Search the entries for the word "Given" and pull out each line that has it.
+---+
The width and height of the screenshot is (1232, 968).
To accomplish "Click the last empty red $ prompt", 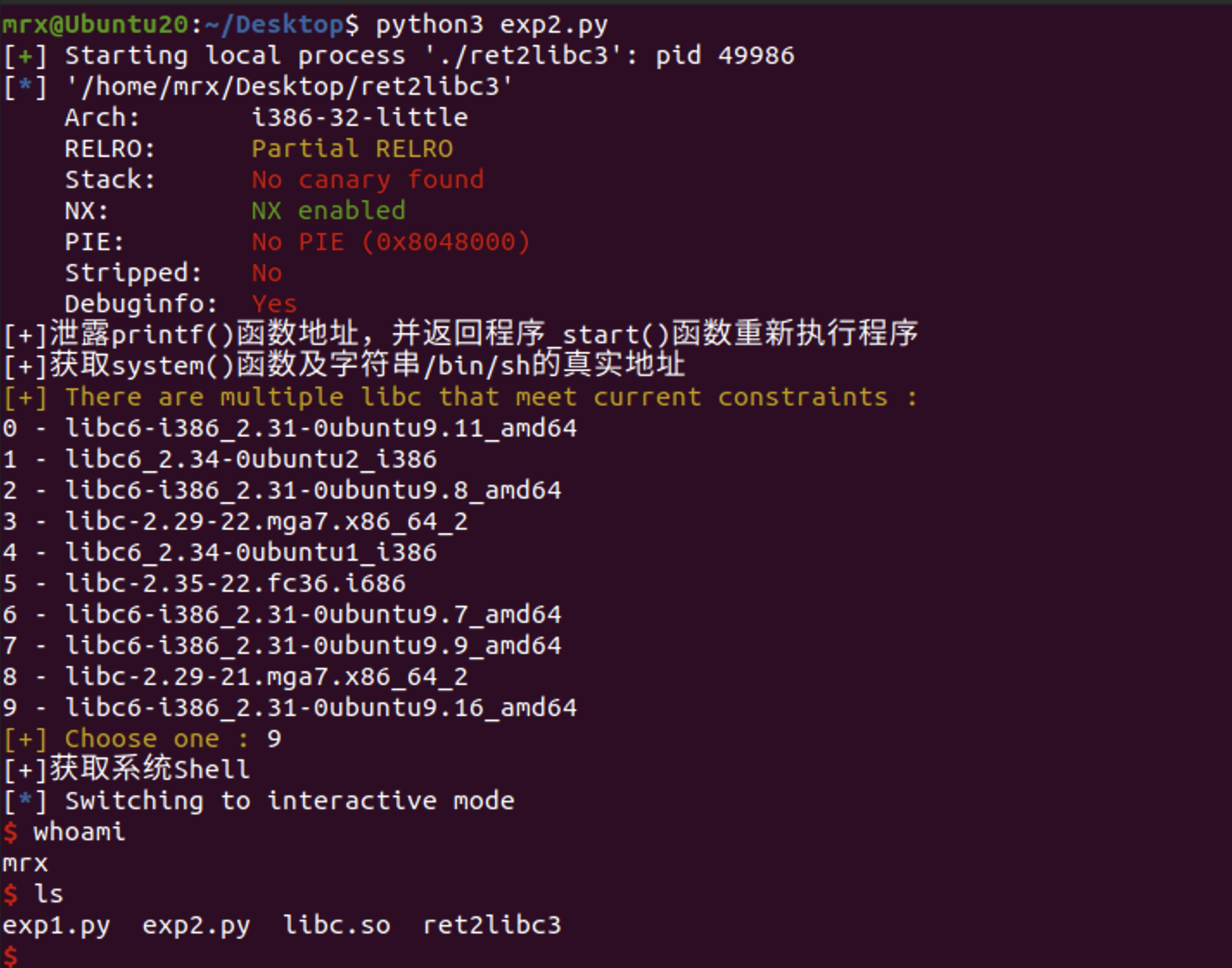I will tap(9, 956).
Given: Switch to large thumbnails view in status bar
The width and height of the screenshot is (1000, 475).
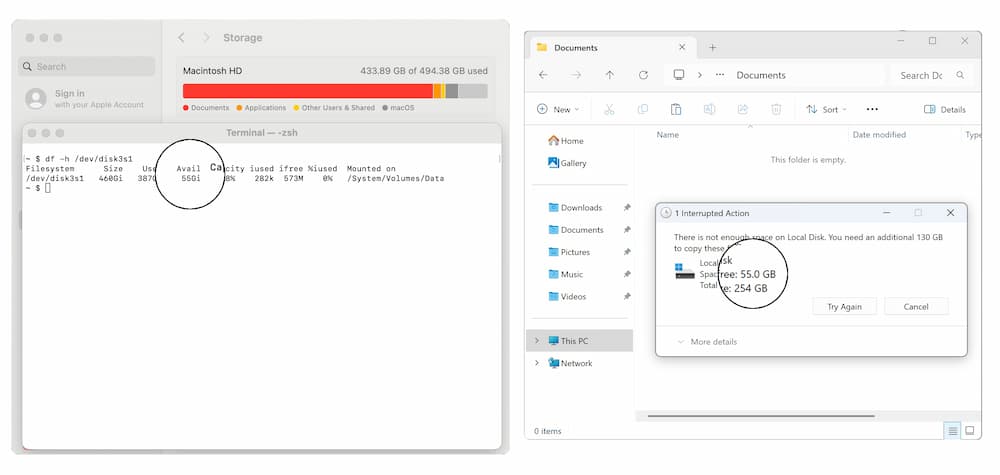Looking at the screenshot, I should click(x=969, y=431).
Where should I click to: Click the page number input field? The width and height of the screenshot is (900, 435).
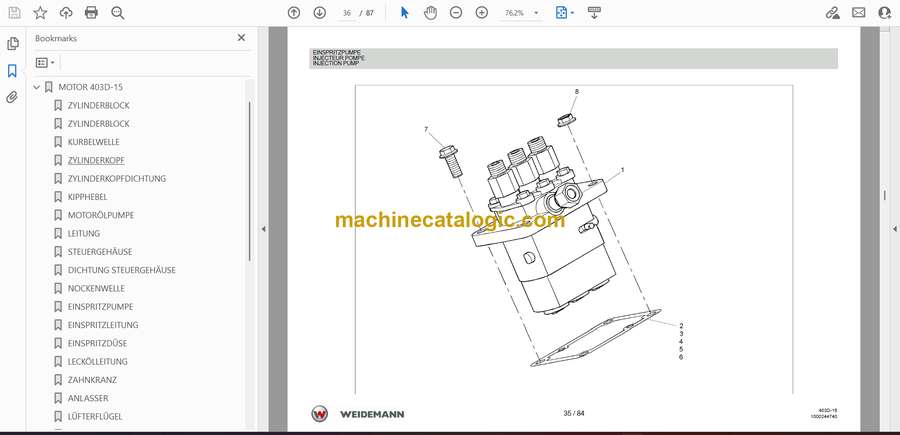pos(347,13)
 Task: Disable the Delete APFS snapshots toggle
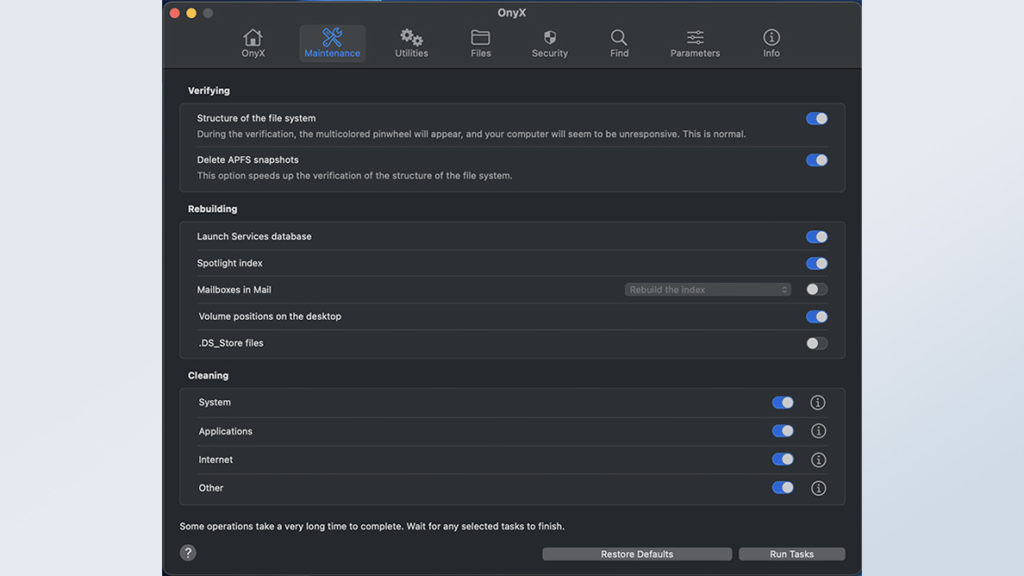tap(817, 160)
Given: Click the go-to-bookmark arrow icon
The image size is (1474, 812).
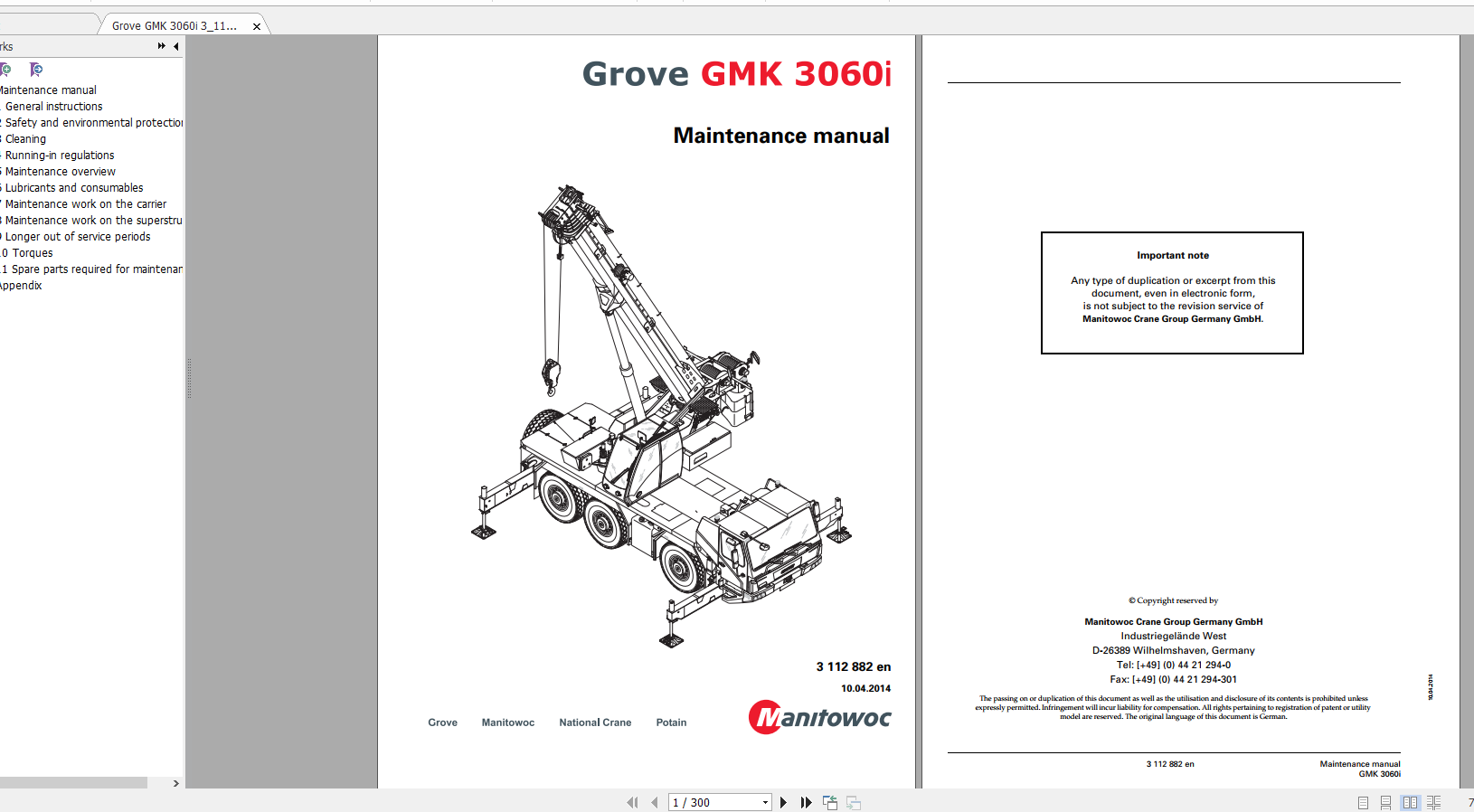Looking at the screenshot, I should point(36,70).

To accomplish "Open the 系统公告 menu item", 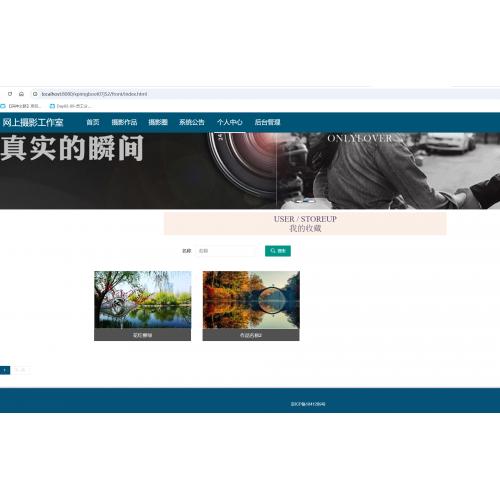I will click(192, 122).
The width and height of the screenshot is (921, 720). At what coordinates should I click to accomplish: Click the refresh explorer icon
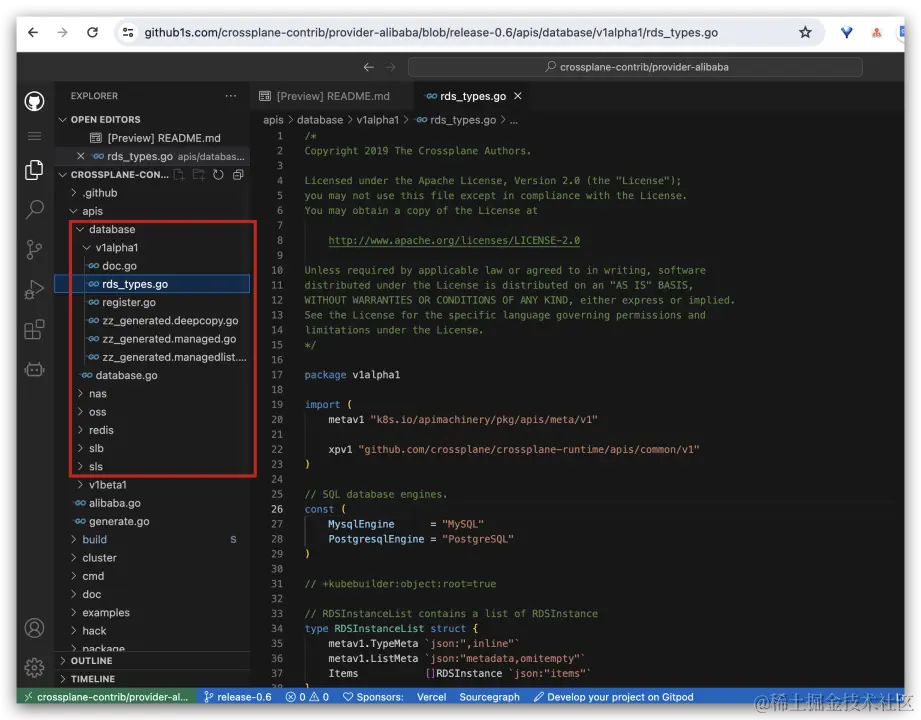pyautogui.click(x=218, y=174)
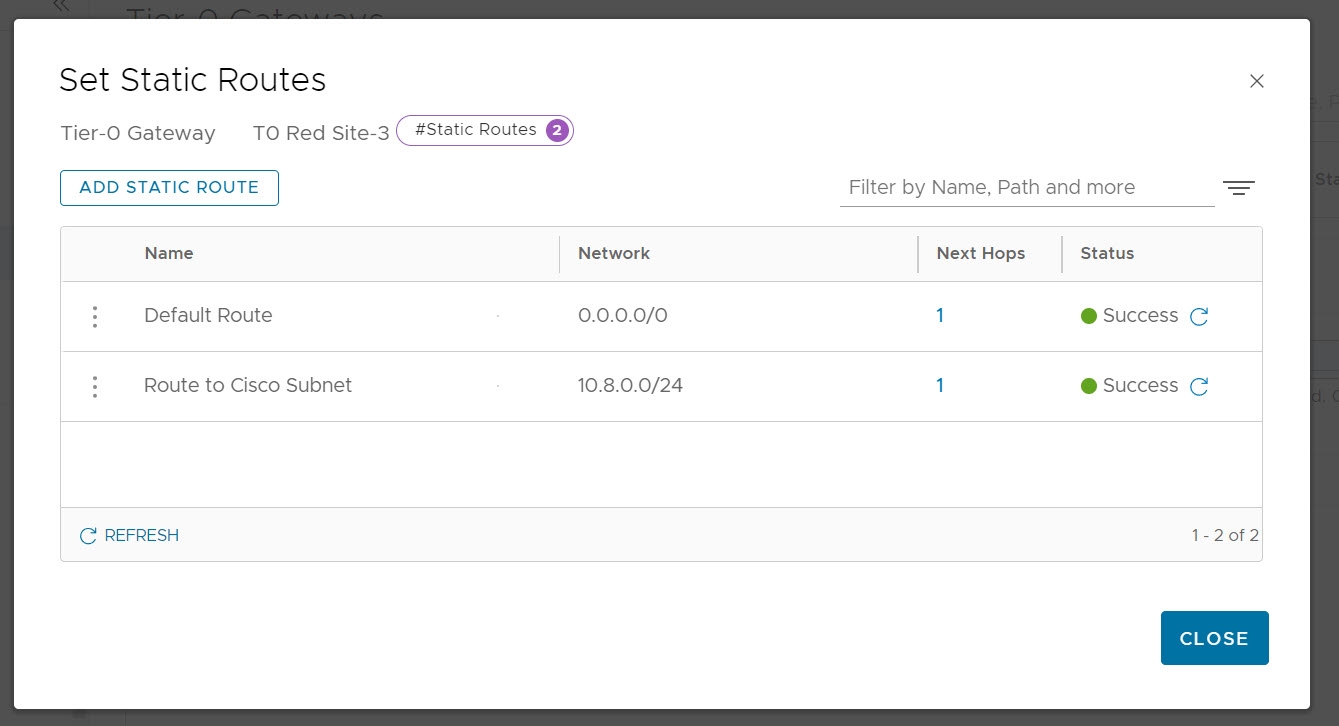Refresh status of Route to Cisco Subnet
This screenshot has height=726, width=1339.
(1199, 387)
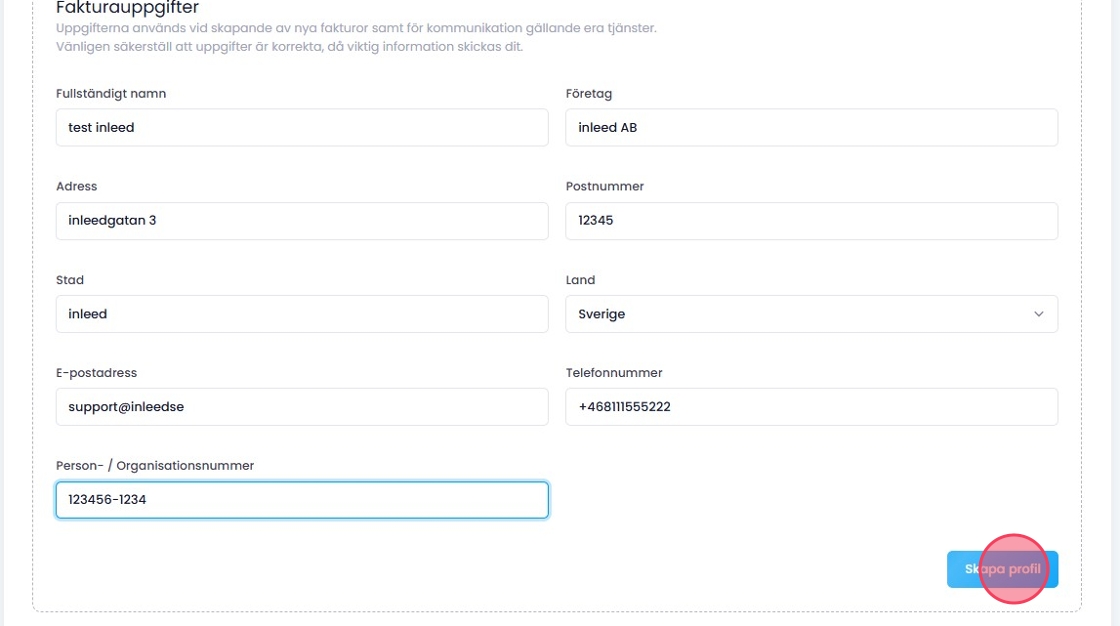Click the 'E-postadress' label text

[x=97, y=373]
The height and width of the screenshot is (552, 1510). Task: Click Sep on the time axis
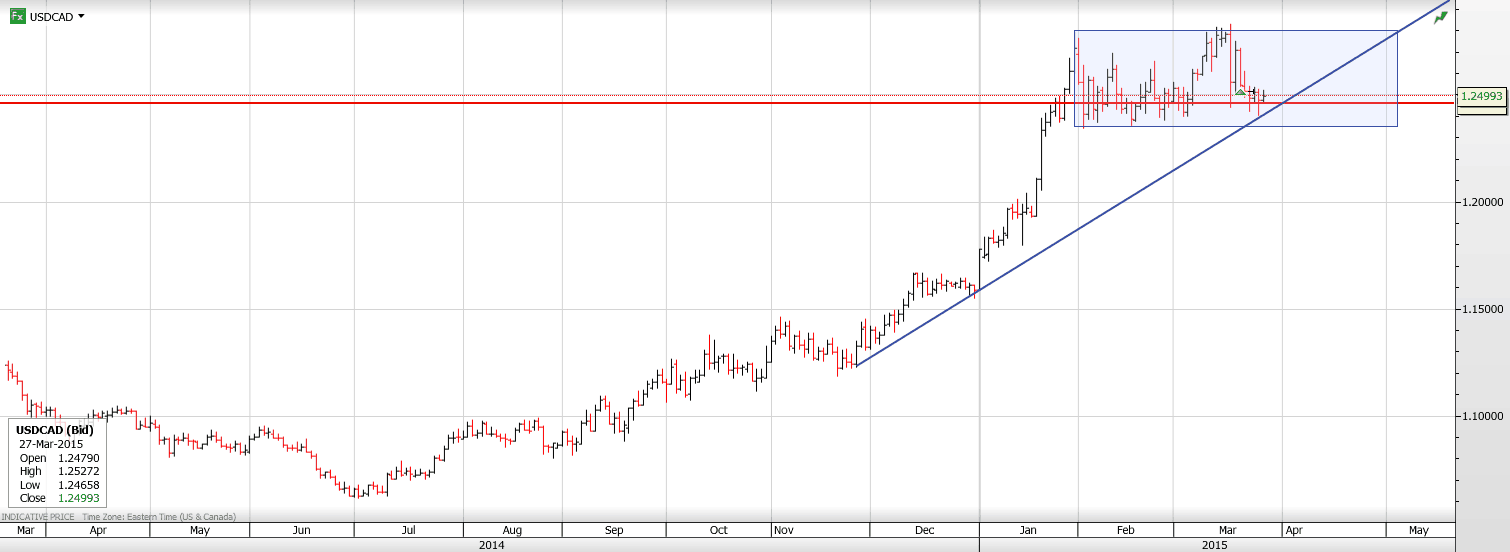pos(614,530)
+---+
TASK RESPONSE:
Given: Switch to large thumbnails view in status bar
Given: Click the go-to-bookmark arrow icon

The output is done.